The ever-reliable Mark Steel sums up events of the last week.
July 2, 2016

Don't blame Jeremy Corbyn - polls show only Tory voters could have kept us in the EU

The Labour Party was already having enough difficulty keeping itself together without a referendum on Britain’s membership of the European Union coming along. The party was reeling from the election of a leader who was not only well to the left of most of his parliamentary colleagues but also did not obviously have the personal skills needed to do the job. However, the referendum on the EU compounded the party’s difficulties by exposing another fissure - between its traditional white working class supporters and its public sector socially liberal middle class ones (including the vast bulk of its parliamentary party). In combination the two divisions threaten to tear the party {a}part.

Elections in the UK are usually about the left and right of politics, whether the government should do a little more or a little less. On this Labour’s working and middle class supporters tend to be at one with each other. They all, albeit to varying degrees, want the state to do more, to curb the excesses of the capitalist market and produce more equitable outcomes. So long as political conflict focuses on this issue they are a viable electoral coalition.

...

Corbyn not to blame

Against this backdrop it was hardly surprising that across Britain as a whole only around two-thirds (63 per cent according to Lord Ashcroft, 65 per cent as estimated by YouGov) of those who voted Labour in 2015 voted to remain in the EU. The party was never likely to achieve much more than this. And at least the party’s coalition did not fracture as badly as the one that backed David Cameron a year ago; well under half (42 per cent according to Lord Ashcroft, 39 per cent, YouGov) of those who voted Conservative in 2015 voted to remain. The real source of the Remain side’s difficulties was the failure of David Cameron to bring his own voters on board.

...

Yet it is Jeremy Corbyn who is taking the blame ... inside much of the Labour party for the Remain side’s failure, as the party’s pre-existing division about his leadership interacts with the division made manifest by the referendum. Of course, MPs are entitled to make their own judgement about Mr Corbyn’s capabilities for the job, a judgement that his performance in the referendum appears to have reinforced and which they may feel has become more pressing given that the outcome of the referendum makes an early general election more likely. But in truth there is little in the pattern of the results of the referendum to suggest that Mr Corbyn was personally responsible for Remain’s defeat. The referendum outcome looks more like a pretext for an attempt to secure Mr Corbyn’s removal than a reason.
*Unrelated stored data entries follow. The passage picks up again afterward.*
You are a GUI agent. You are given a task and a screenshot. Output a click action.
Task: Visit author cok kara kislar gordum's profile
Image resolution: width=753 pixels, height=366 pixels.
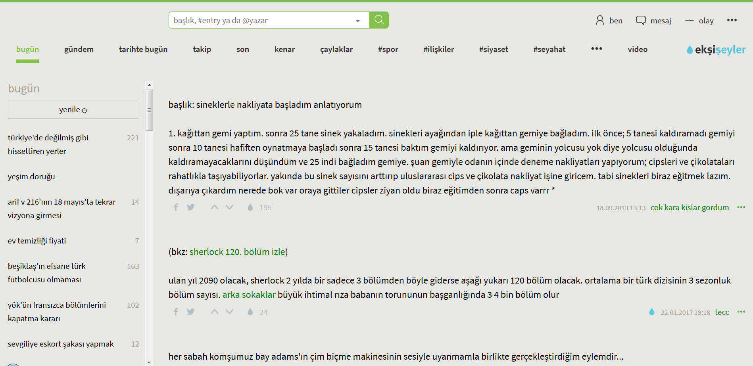point(689,207)
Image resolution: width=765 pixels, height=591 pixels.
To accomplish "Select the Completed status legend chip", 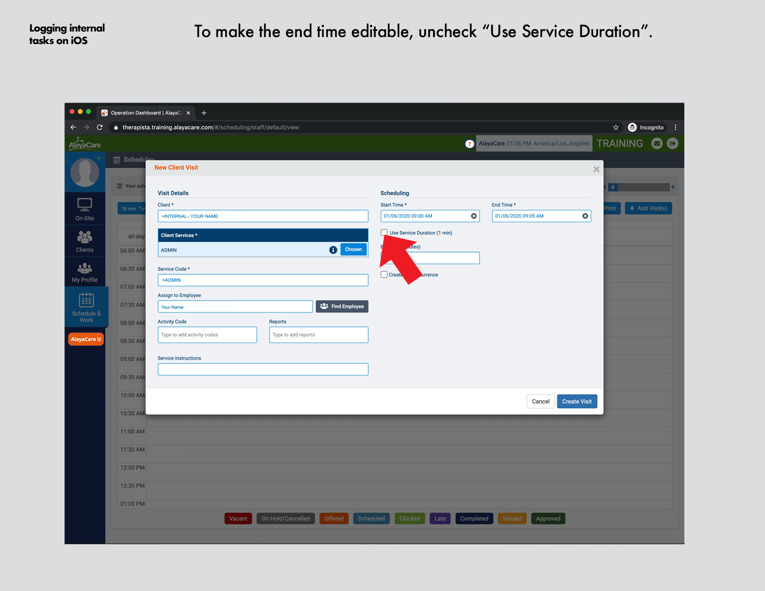I will click(x=474, y=518).
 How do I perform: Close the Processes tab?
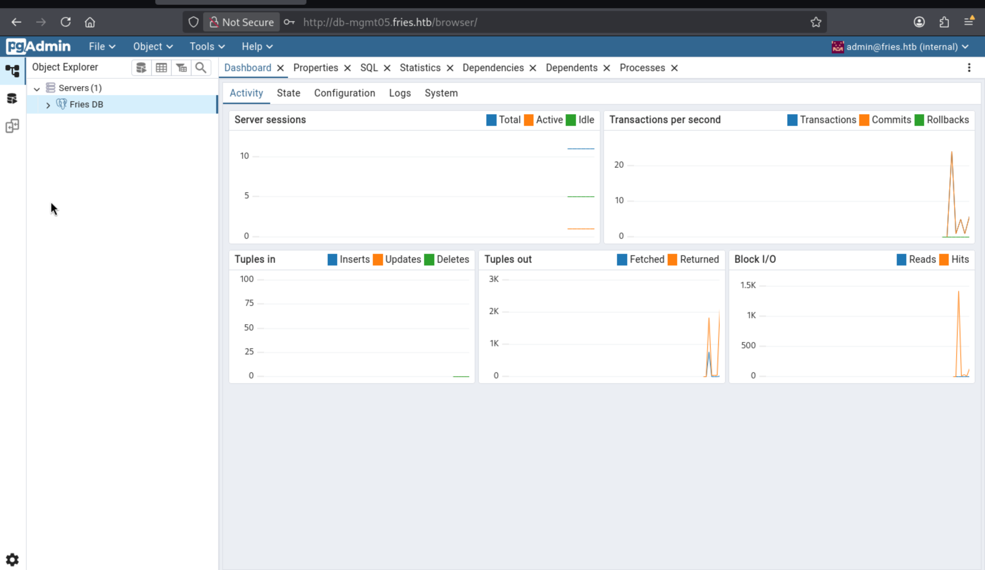point(674,68)
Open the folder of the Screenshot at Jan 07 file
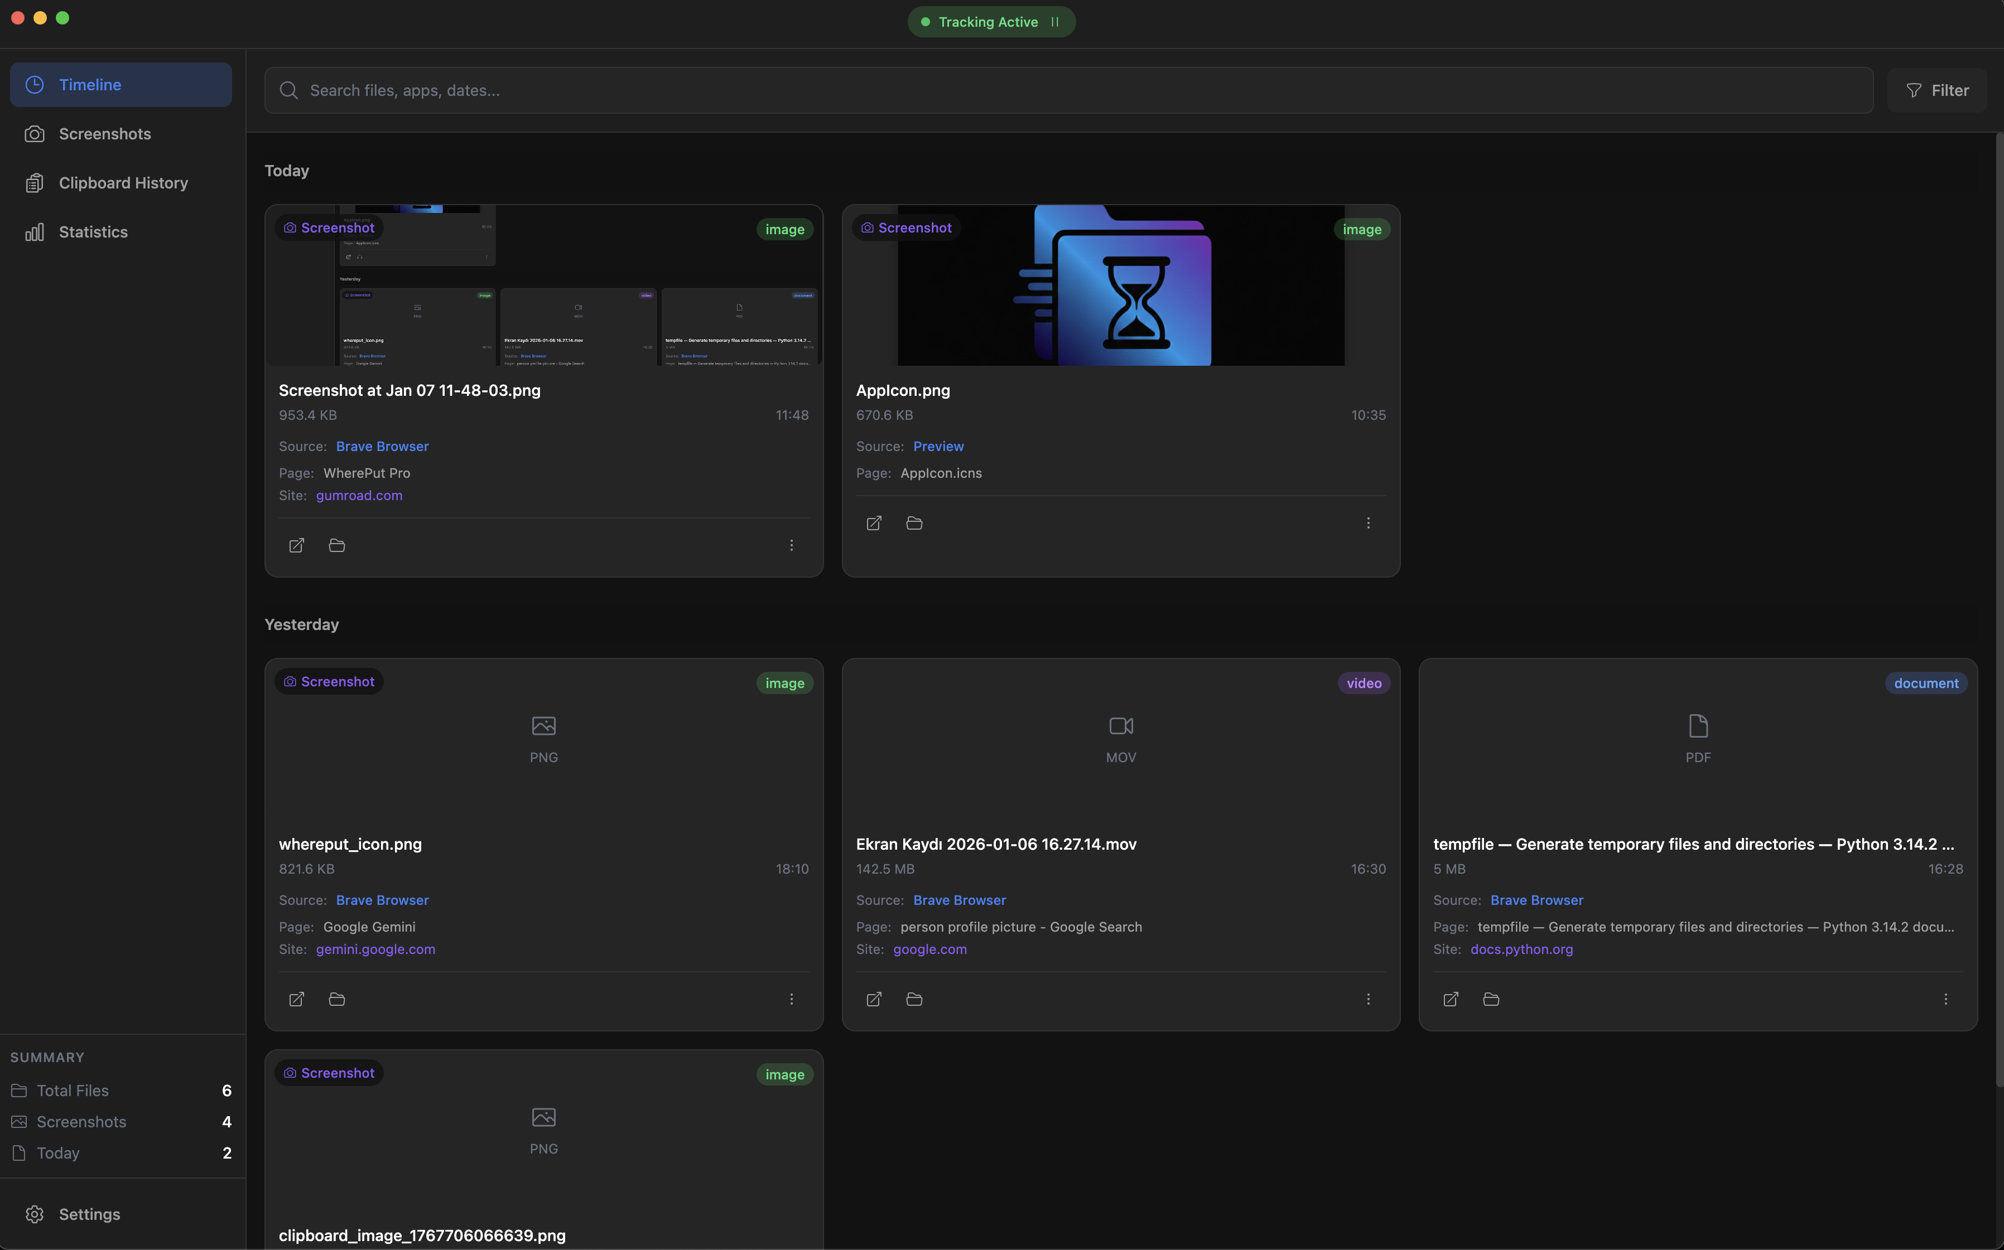2004x1250 pixels. point(337,546)

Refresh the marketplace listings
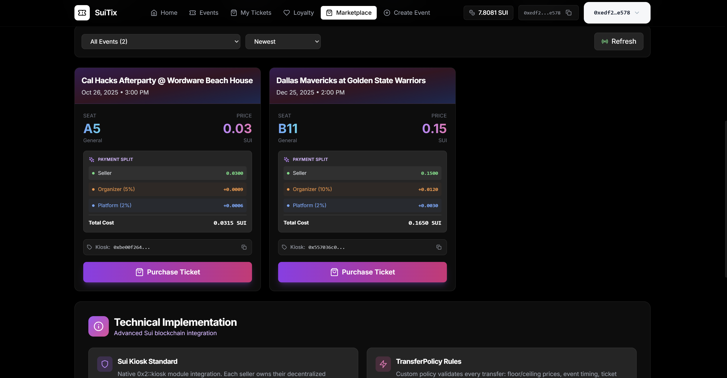(618, 41)
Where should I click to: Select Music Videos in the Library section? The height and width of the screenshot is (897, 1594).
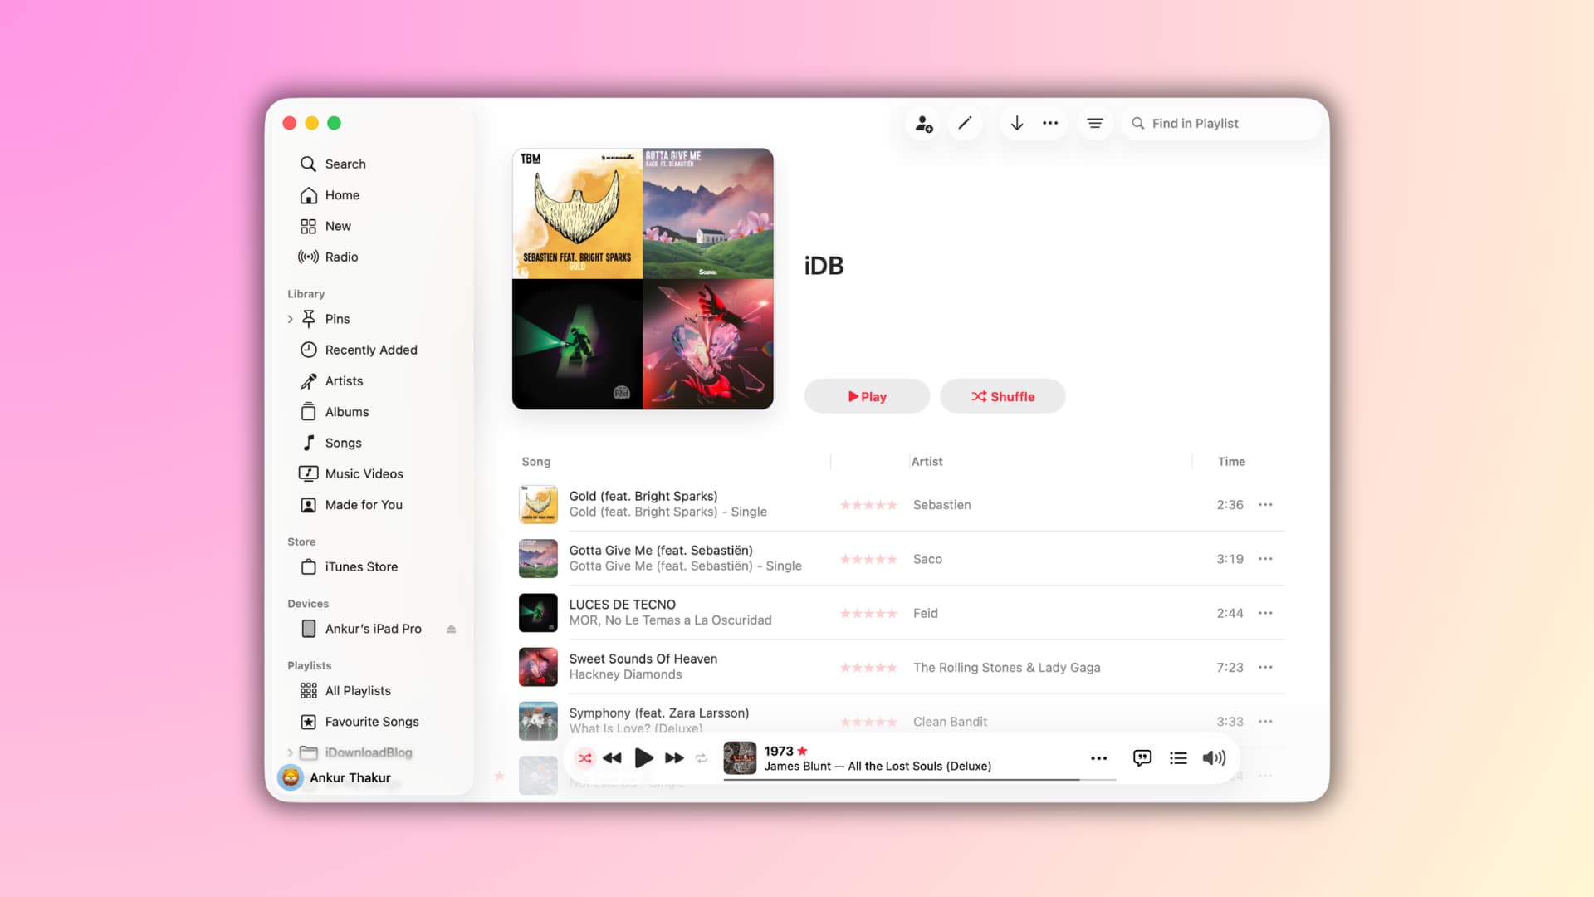[x=364, y=473]
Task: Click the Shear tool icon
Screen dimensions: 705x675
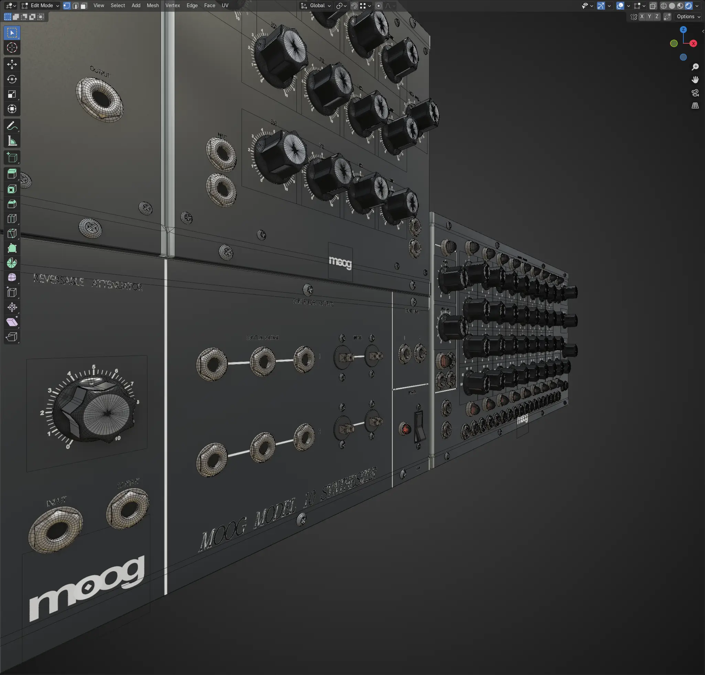Action: pyautogui.click(x=12, y=322)
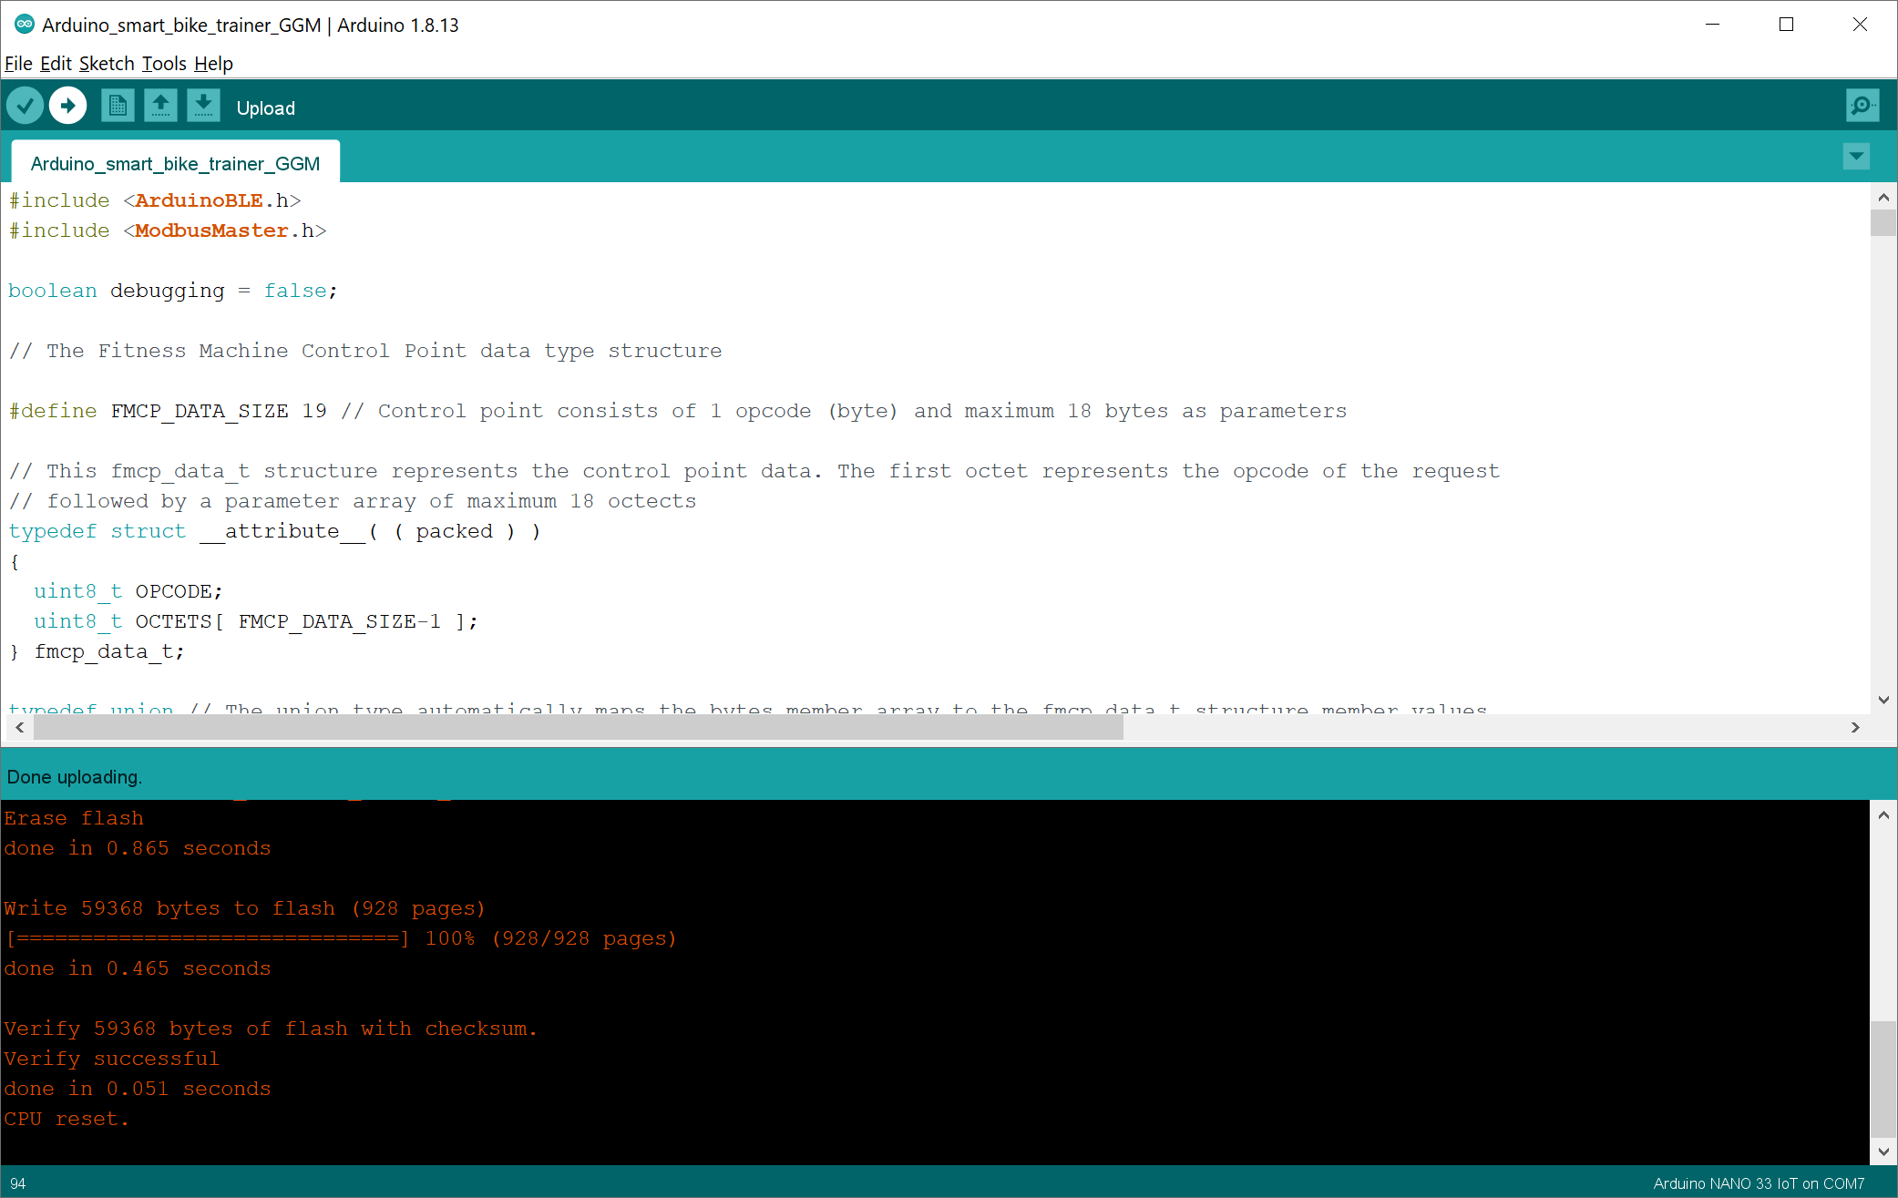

http://www.newstatesman.com/politics/staggers/2016/06/dont-blame-jeremy-corbyn-polls-show-only-tory-voters-could-have-kept-us-eu


This article is almost impossible to chop down to four representative paragraphs (and needs a decent proofread - quite a few choppy edits and typos) - you'll have to click through to read the whole thing to understand the author's argument.


What partisan hack wrote it? - A name those who've watched UK election night result programmes over many years may recognize: John Curtice.

X-posted in UK Group: http://www.democraticunderground.com/108810890

John Curtice isn't a name I'd expect many US DUers to know. He's a familiar figure in the UK because he's been the resident poll analyst during TV election results coverage since the 1970s. He's not Nate Silver - he seldom makes categoric predictions, but I trust him to parse real election results when they're known.

The full article backs up the assertion in the headline with detailed analysis of the results. The blaming of Corbyn is opportunistic.

The conclusions Curtice reaches include some home truths for all of us who are trying to understand what happened, why, and what may need to be done as a result. It's more nuanced than many of us have been, and focuses clearly on the effects of globalization.

It's just one analysis, but in view of Curtice's experience and long-term perspective, I have to give it due weight.